Das Ende fand ich übrigens sehr niedlich. Man merkt, wie Jordan allmählich doch nachzudenken beginnt. Außerdem, Angels "Bereitschaft", die kleine Ivana zu akzeptieren, tut sicher ihr Übriges, um seine Einstellung gegenüber ihr ein wenig zu ändern. Jordans Gedankengänge sind nachvollziehbar, und alleine die Tatsache, dass er über seinen Schatten springt, und die Mutter des Mädchens ausfindig machen möchte, zeugt irgendwie von einer Art Selbsterkenntnis.
Von:  SuperCraig
2019-04-08T14:10:26+00:00 08.04.2019 16:10
Moah, Angel ist so der Papatyp. :D Wenn man das mit Jordan vergleicht, da liegen ja Welten dazwischen. Wie er sich um die Kleine zu kümmern versucht, zeitgleich noch mit Jordan vermittelt - ich finde das echt bewundernswert. Er muss ihn total lieben, denn, so "ruhig" zu reagieren, wenn da ein Kind auftaucht, das vermutlich der Person gehört, die man liebt, und nicht von einem selbst ist - also ich wäre da explodiert.

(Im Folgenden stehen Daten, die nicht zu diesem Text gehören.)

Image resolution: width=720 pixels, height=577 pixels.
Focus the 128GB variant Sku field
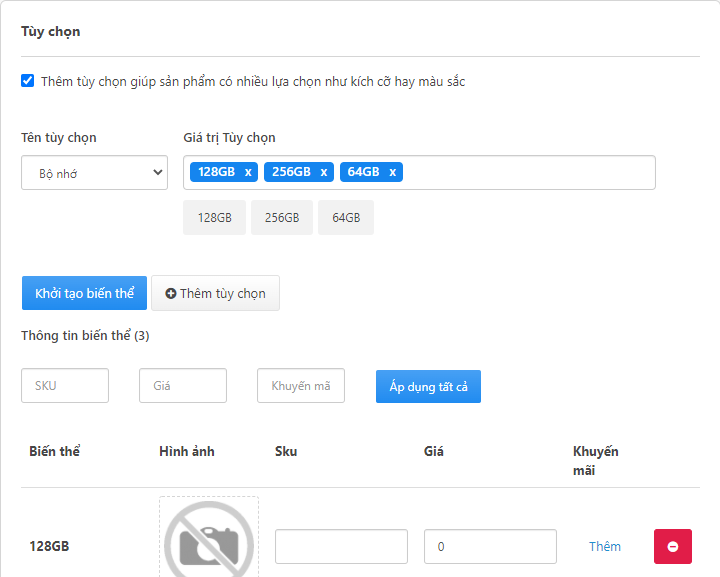(341, 546)
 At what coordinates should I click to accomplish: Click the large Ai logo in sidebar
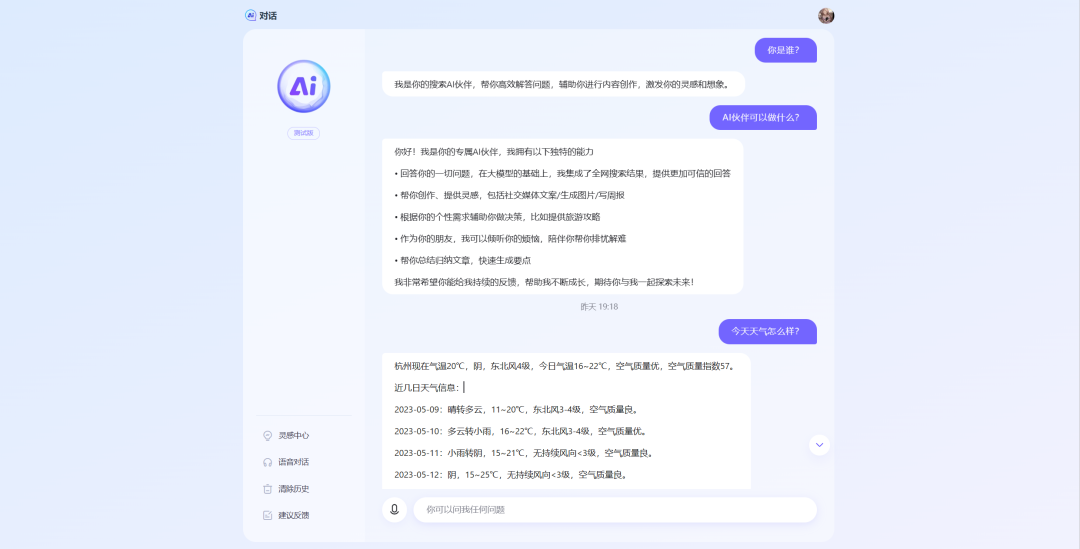303,87
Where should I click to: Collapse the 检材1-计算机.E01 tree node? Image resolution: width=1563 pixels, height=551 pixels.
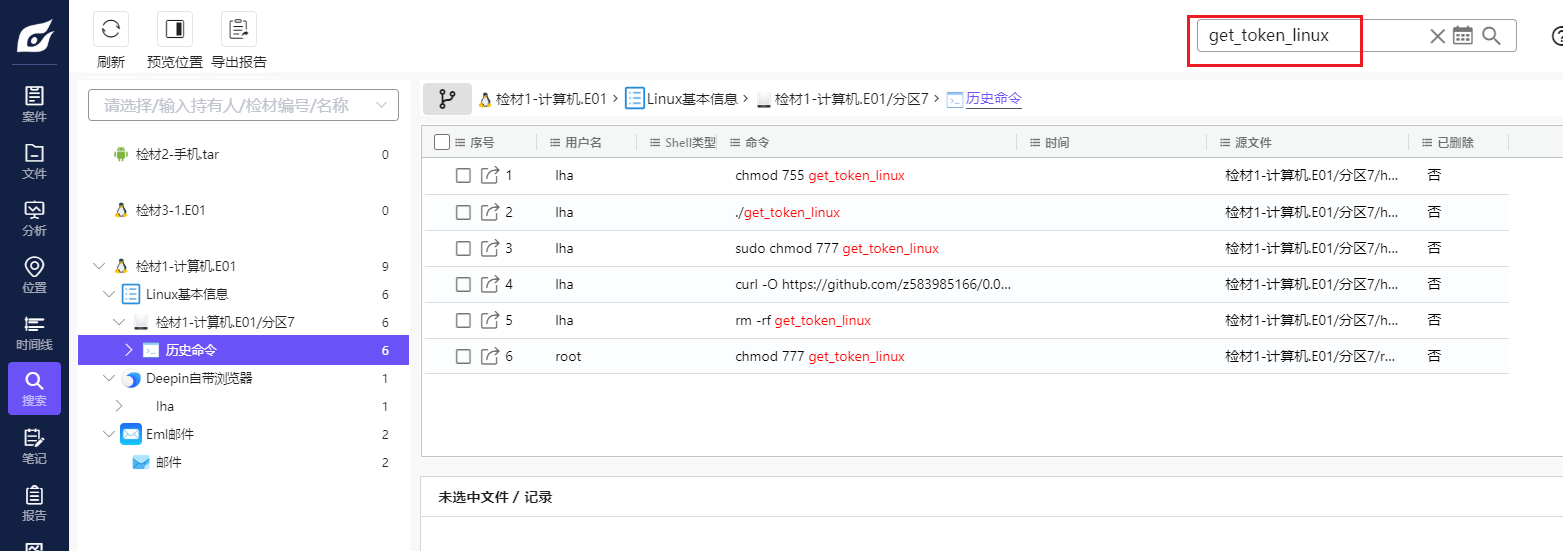[98, 267]
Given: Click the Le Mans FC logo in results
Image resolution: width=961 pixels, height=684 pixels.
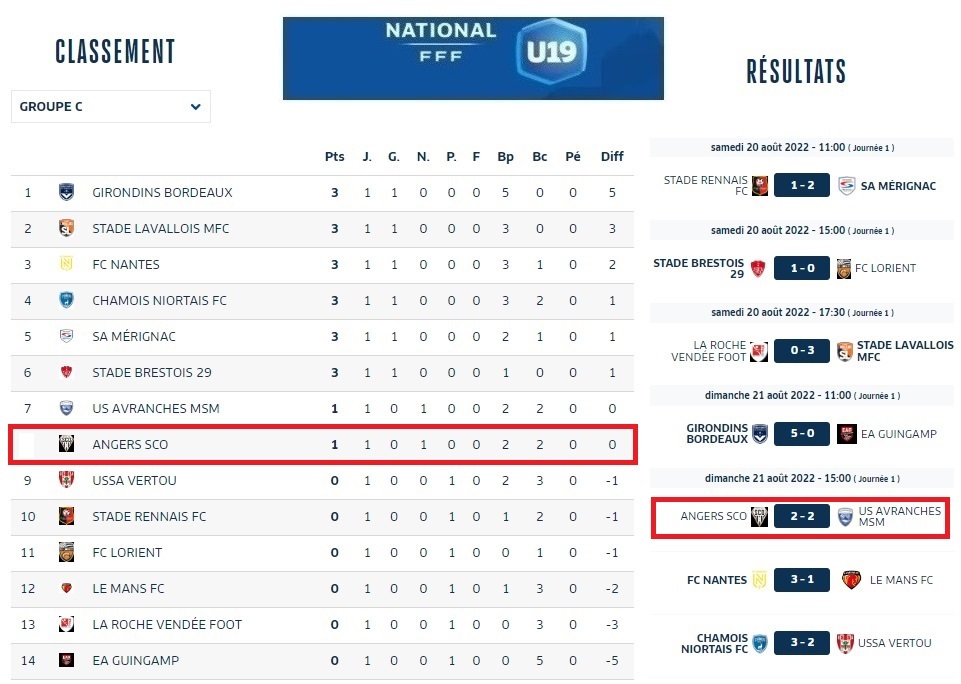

Auch seine innere Zerrissenheit: Jordan pflaumt das Mädchen an, und so unterbewusst wirkt es so, als müsse er überlegen, nur ganz kurz, was er machen soll. Natürlich entscheidet er sich, in meinen Augen, richtig, aber trotzdem. Das macht deine Charaktere irgendwie so menschlich. Man kann sich reinfühlen, denkt nach, hinterfragt.
Von:  SuperCraig
2019-04-08T14:07:22+00:00 08.04.2019 16:07
Der Flashback alleine zauberte wieder Gänsehaut. Wie sich Angel an das Gespräch mit Jordan über den Namen eines potentiellen Kindes erinnert hat. Dazu noch der Alltag, die kleinen Problemchen, die Jordan und Angel, wie normale Menschen eben, haben. Wer mäht den Rasen, wer putzt die Fenster, wann? :D Das hat dem Ganzen einen gewissen Hauch von "Alles ist okay" verliehen.

Aber mal im Ernst: Wer bitte setzt ein Mädchen aus, mit einem Zettel in der Hand? Ich meine, das ist ja wohl sowas von Fahrlässig. :D Aber ich verstehe es schon. Will nicht spoilern, aber konnte mich echt nicht dazu aufraffen, vor dem Beenden des Lesens zu kommentieren.